Disamping itu, Djohan menyampaikan, skema operasi pemadaman api dilakukan disisi bawah dari utara hingga selatan TPA. Dilakukan penyemprotan air sebagai pendinginan dengan dilakukan petugas BPBD, TNI dan polisi setempat.

"Memang untuk untuk menyampai ke titik api itu tidak memungkinkan karena kondisi yang labil beresiko. Karena, tumpukan sampah itu membahayakan personel rekan-rekan pemadam kebakaran maupun TNI, polri," kata dia.

Kemudian, di sisi lainnya, BNPB bersama Badan Meteorologi, Klimatologi dan Geofisika (BMKG) akan menyiapkan satu armada pesawat khusus yang digunakan dalam operasi Teknologi Modifikasi Cuaca (TMC). Guna membantu percepatan pemadaman, sehingga, situasi kedaruratan kebencanaan ini dapat terkendali.

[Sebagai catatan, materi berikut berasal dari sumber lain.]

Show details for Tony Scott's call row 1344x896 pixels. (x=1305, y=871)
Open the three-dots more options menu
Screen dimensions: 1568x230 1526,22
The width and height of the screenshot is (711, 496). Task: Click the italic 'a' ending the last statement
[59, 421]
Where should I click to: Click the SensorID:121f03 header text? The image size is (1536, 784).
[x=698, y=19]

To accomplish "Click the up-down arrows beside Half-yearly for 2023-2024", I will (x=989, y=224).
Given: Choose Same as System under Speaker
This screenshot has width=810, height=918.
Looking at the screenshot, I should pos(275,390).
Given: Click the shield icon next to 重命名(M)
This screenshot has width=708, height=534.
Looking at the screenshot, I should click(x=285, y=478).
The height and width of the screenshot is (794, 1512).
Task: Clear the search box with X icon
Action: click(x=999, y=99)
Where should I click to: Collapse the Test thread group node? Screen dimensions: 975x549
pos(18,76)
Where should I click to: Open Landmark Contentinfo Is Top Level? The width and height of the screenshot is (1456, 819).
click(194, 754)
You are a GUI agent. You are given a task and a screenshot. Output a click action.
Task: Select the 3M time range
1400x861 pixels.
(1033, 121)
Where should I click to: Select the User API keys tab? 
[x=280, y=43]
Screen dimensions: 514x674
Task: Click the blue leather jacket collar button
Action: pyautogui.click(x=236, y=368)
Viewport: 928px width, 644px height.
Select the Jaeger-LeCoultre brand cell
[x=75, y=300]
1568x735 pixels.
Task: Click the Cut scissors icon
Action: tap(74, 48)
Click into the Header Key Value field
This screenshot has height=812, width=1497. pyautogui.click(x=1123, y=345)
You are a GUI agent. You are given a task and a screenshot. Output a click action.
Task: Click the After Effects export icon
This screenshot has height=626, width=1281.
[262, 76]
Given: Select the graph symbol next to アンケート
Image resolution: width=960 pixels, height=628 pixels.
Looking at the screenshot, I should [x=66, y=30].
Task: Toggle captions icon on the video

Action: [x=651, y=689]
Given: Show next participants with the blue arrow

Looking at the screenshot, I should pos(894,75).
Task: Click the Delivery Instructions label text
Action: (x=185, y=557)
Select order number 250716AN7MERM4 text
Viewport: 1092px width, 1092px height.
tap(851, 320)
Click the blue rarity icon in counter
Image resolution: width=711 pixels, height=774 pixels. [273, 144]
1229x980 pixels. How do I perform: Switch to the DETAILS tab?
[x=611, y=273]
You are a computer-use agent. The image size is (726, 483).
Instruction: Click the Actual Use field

"Saya perlu ada awan untuk menyirami garam, jadi langkah-langkah pusat maupun daerah, kita tidak akan membiarkan begitu saja. Kita harus harus cepat tanggap," kata dia.

Hingga saat ini luasan kebakaran di TPA Jatiwaringin telah mencapai kurang lebih 15 hektare. Di mana, sebelumnya dampak kebakaran itu mencapai lima hektare, sehingga ini mengalami perluasan.

Bupati Tangerang, Moch Maesyal Rasid, menambahkan atas terjadinya perluasan ini terdapat 52 jiwa terdampak dari asap kebakaran tersebut. Sebagai tindaklanjut situasi itu pemerintah daerah telah melakukan evakuasi kedaruratan guna memastikan keamanannya.

"Teman-teman Puskesmas, teman-teman camat, setempat kepala desanya juga terus berjuang sampai saat ini masih juga memantau. Bahkan telah puluhan warga seilkitar dievakuasi," ujar dia.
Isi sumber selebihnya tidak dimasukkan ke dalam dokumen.